They reached a level area, but the rim was still nowhere in sight. Mitchell again studied the map. “This big boulder, Al, that stands out bigger than anything else—we oughta be able to
see
it.”

“Okay, Ed and Al.” From Houston the firm voice of CapCom Fred Haise told them that time was up. They had used the half-hour extension that Mission Control had granted and still not found Cone Crater. In their stiff pressurized spacesuits, they were tired from the exertion of climbing uphill. It was later determined that during their return they were within sixty-five feet of Cone’s rim, which looked to them like just another of many false summits.

Despite not finding Cone’s rim, Apollo 14 was a major scientific success. The explorers broke all prior records for time on the Moon (one day, nine and a half hours), duration of moonwalks (nine hours, twenty minutes), and pounds of samples returned (94.4). They squeezed the most they could from Antares, the last of the basic LM designs to fly in Apollo. Subsequent missions would have the extended stay version of LM, capable of spending three days on the Moon, and carrying the Lunar Roving Vehicle.

Before reentering Antares, Shepard produced a golf club and balls, and standing in front of LM’s TV camera, he showed the world how far one could hit a golf ball on the Moon, in one-sixth gravity and without atmospheric drag.

[INFORMATION PROVIDED]

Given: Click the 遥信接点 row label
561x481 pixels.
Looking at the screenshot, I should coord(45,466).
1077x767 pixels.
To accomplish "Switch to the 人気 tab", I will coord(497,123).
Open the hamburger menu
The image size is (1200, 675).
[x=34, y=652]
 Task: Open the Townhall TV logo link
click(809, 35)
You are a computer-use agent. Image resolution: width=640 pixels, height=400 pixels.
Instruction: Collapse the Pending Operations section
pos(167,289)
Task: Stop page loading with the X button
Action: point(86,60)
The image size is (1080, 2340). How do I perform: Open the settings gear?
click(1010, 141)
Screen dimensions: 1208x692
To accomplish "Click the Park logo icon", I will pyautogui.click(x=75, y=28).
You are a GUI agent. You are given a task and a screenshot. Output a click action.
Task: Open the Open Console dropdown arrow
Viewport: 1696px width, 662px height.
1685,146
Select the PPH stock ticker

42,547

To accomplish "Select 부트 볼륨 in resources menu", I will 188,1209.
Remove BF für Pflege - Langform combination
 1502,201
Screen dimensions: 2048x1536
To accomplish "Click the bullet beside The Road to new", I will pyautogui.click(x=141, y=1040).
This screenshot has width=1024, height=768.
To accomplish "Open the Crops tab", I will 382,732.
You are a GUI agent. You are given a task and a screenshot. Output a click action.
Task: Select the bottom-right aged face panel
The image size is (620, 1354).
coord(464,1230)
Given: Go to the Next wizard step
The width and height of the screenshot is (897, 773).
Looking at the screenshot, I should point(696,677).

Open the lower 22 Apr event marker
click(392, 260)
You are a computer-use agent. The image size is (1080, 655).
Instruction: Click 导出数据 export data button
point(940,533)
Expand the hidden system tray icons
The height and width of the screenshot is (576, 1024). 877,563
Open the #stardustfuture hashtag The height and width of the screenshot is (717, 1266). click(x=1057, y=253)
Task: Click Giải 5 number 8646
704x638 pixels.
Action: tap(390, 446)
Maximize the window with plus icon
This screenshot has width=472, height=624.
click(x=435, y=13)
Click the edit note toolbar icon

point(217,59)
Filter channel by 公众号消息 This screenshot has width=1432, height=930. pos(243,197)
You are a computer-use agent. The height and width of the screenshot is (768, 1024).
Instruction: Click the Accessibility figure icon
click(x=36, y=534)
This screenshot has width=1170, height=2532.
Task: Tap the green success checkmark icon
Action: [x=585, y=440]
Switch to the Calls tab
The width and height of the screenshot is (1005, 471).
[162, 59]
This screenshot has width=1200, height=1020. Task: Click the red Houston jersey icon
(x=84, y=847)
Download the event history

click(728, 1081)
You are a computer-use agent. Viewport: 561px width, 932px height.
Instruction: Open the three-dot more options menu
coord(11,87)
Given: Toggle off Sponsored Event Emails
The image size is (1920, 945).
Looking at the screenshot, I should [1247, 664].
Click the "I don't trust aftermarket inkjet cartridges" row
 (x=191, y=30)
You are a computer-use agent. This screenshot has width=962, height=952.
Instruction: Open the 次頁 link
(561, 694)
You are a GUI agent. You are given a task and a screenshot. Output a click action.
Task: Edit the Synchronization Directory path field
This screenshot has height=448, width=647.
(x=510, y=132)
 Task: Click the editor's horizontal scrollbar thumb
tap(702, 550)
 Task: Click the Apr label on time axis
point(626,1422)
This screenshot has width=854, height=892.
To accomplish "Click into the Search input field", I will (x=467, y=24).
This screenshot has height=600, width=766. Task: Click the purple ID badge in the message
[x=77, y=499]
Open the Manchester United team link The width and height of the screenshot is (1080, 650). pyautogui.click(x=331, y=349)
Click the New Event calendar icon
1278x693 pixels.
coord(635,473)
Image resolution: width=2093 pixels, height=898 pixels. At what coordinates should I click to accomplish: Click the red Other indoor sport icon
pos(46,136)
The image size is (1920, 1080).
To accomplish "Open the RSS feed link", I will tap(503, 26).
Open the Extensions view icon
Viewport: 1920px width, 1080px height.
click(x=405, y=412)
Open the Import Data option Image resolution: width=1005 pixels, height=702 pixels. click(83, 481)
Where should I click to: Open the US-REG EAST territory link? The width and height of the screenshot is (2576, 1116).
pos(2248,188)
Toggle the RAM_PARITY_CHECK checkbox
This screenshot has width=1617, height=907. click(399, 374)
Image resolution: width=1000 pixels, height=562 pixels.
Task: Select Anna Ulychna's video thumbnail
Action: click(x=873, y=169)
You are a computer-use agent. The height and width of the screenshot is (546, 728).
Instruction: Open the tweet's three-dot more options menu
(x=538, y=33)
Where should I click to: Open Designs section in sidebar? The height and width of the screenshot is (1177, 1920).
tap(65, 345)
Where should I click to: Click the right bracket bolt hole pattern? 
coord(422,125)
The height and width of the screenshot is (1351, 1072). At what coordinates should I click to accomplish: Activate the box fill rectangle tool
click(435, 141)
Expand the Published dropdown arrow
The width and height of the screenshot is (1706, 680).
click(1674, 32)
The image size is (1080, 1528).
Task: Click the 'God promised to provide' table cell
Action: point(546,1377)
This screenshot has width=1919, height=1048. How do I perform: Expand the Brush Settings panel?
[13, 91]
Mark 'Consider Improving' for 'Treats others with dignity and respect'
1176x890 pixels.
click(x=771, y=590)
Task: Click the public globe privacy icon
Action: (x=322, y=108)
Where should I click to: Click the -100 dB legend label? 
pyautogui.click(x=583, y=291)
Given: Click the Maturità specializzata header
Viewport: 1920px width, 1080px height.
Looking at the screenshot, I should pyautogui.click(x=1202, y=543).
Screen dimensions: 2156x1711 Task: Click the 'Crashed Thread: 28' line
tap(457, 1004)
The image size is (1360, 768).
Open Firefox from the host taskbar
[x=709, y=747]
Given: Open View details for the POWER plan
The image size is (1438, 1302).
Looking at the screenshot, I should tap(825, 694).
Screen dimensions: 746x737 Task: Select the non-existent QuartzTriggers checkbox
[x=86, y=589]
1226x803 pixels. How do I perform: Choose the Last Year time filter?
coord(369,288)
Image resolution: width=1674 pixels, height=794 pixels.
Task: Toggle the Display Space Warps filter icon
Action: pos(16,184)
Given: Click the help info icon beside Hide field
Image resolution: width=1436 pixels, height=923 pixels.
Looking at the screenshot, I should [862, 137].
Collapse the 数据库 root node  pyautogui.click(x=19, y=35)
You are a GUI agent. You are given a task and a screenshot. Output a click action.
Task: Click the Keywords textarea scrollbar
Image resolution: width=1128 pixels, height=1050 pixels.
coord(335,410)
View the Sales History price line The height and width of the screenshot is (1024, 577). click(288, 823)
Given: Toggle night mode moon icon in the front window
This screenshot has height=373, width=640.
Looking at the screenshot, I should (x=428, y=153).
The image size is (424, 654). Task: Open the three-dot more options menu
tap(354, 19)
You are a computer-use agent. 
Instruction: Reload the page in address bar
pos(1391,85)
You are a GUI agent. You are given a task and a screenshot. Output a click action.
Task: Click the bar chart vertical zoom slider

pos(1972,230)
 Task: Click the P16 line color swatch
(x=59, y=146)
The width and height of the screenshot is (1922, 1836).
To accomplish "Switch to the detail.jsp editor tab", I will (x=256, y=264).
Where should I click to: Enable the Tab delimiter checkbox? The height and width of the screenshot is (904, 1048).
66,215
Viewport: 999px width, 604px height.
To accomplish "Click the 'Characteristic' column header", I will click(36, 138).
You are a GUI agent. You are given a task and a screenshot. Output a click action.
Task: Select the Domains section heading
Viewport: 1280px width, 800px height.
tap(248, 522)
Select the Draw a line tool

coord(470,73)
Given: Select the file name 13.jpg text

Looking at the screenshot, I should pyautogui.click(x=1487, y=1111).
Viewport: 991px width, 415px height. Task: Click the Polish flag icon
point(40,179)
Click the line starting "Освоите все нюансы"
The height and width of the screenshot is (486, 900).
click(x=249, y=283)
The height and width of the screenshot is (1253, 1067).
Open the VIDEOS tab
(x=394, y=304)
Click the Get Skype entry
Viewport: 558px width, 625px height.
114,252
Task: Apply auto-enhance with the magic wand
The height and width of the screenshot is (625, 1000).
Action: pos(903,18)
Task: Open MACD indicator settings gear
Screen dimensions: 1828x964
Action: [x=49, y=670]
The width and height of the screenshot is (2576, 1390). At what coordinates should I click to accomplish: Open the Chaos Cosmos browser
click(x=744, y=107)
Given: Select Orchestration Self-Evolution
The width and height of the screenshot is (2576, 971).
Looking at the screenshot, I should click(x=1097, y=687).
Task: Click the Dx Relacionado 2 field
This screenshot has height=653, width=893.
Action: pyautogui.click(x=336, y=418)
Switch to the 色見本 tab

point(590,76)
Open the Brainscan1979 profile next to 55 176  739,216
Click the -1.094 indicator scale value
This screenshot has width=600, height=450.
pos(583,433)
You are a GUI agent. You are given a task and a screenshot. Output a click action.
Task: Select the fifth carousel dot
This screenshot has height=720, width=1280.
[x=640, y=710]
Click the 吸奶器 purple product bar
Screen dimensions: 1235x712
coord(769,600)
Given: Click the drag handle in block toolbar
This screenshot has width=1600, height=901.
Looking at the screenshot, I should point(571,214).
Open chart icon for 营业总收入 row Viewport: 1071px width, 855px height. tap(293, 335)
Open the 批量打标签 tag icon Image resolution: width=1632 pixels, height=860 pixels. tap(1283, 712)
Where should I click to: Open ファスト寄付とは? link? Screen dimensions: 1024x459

[SET TASKS]
[1] Based on the Apollo 14 excerpt, answer yes or no to each statement and quote the words that decide it: (a) Mitchell and Shepard found the rim of Cone Crater before their time ran out. (b) The mission set a record for pounds of samples returned. (c) Antares was the extended stay version of the LM.
[2] In the records, swap "night mode" for "dark mode" in the stretch from the line that contains "Collapse the 数据库" through the line that contains "pos(1391,85)". Change nothing else, and output only those lines.
The Apollo 14 excerpt and the records are unrelated material.

[THE RESPONSES]
[1]
(a) No: "still not found Cone Crater"
(b) Yes: "pounds of samples returned (94.4)"
(c) No: "the last of the basic LM designs to fly in Apollo"

[2]
Collapse the 数据库 root node  pyautogui.click(x=19, y=35)
You are a GUI agent. You are given a task and a screenshot. Output a click action.
Task: Click the Keywords textarea scrollbar
Image resolution: width=1128 pixels, height=1050 pixels.
coord(335,410)
View the Sales History price line The height and width of the screenshot is (1024, 577). click(288, 823)
Given: Toggle dark mode moon icon in the front window
This screenshot has height=373, width=640.
Looking at the screenshot, I should (x=428, y=153).
The image size is (424, 654). Task: Open the three-dot more options menu
tap(354, 19)
You are a computer-use agent. 
Instruction: Reload the page in address bar
pos(1391,85)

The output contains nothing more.